WIP: Python buffer (PEP 3118) implementation#70
WIP: Python buffer (PEP 3118) implementation#70jakebolewski wants to merge 5 commits intoJuliaPy:masterfrom
Conversation
|
Hi Jake, thanks for doing this! I don't think non-contiguous buffers should be handled differently. As long as it is strided data, it falls under the same The reason I don't initialize when first loading the module is to allow more freedom in how Python is initialized. But maybe I should switch to doing that purely via environment variables? I would generate a separate type for each heterogeneous structure, but cache the types. This way, PyCall will return consistent types for multiple calls with the same data, which I think is important. I don't think we should look at the global environment for matching structures, as that could lead to very surprising and inconsistent results. To implement Julia arrays as Python buffers, we'll want to implement a new Python type that implements the requisite method slots. See, for example, |
There was a problem hiding this comment.
If we stick with the current pyinitialize pattern for now, you could always define PyBuffer at initialization time by calling eval.
There was a problem hiding this comment.
Ok, that seems like the least disruptive change.
There was a problem hiding this comment.
@jakebolewski, why do you say that the obj field is not in the struct for versions ≤ 3.2?
I just looked in the Python 2.7.6 Include/object.h header file, and Py_buffer is defined as
/* Py3k buffer interface */
typedef struct bufferinfo {
void *buf;
PyObject *obj; /* owned reference */
Py_ssize_t len;
Py_ssize_t itemsize; /* This is Py_ssize_t so it can be
pointed to by strides in simple case.*/
int readonly;
int ndim;
char *format;
Py_ssize_t *shape;
Py_ssize_t *strides;
Py_ssize_t *suboffsets;
Py_ssize_t smalltable[2]; /* static store for shape and strides of
mono-dimensional buffers. */
void *internal;
} Py_buffer;which seems identical except for the smalltable field (which is missing in Python 3.4). However, we can just add some padding to the structure for compatibility, since we don't actually access those fields ourselves.
There was a problem hiding this comment.
@stevengj I had a look, that comment is just wrong. Perhaps I wrote that initially based on the documentation ->
Python 2.7 vs Python 3.4 where the obj field is documentated in the latter.
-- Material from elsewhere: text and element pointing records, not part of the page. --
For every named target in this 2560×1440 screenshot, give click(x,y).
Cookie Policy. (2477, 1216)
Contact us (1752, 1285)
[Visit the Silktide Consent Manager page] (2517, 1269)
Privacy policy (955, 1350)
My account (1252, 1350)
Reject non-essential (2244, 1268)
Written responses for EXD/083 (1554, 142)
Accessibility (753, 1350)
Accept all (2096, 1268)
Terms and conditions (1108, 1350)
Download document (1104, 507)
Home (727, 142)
It was a bit speculative at the time, but I really should finish this PR. Bidirectional zero copy buffers would be a really nice feature.
|
@stevengj thanks for the comments, I'll works towards integrating your suggestions. This was prompted by doing a bit of profiling with pyjulia. Using memory views over numpy data types delivers a boost in performance with Cython, I hope that the same is true with PyCall when all is said and done. Using buffers eliminates object introspection for numpy arrays so I'm hoping it will give a boost in performance. |
|
Yes, the NumPy array interface that we are currently using seems like it will have greater overhead than the buffer-interface C calls. Though for operations on large arrays the overhead of introspection shouldn't be an issue. |
|
Just catching up on this - why did you go with |
|
Exposing julia objects to python through the buffer protocol you need to define a new type like you suggested and how @stevengj did with julia's IO type in |
|
Cool – I spent some time reading through What needs to be done is to use this to create a Python object which exposes the buffer interface and contains a reference to a Julia array object. Once that's done, it's just a matter of creating a I think that if we went that route, we wouldn't need the current Does that sound about right? |
|
@jakevdp, yes, that sounds about right. However, that would be for Julia -> Python conversions, |
|
I think the best way to do numpy->Julia would be via the buffer interface as well. If we make a method whereby anything with a buffer interface can be transparently viewed as a Julia array, then numpy will come for free! I haven't thought much about that direction, but it seems like it wouldn't be too much extra work. |
|
@jakevdp, that's basically what @jakebolewski has done with |
|
OK - the functionality I desire, though, is to have something like this in Python: j = julia.Julia()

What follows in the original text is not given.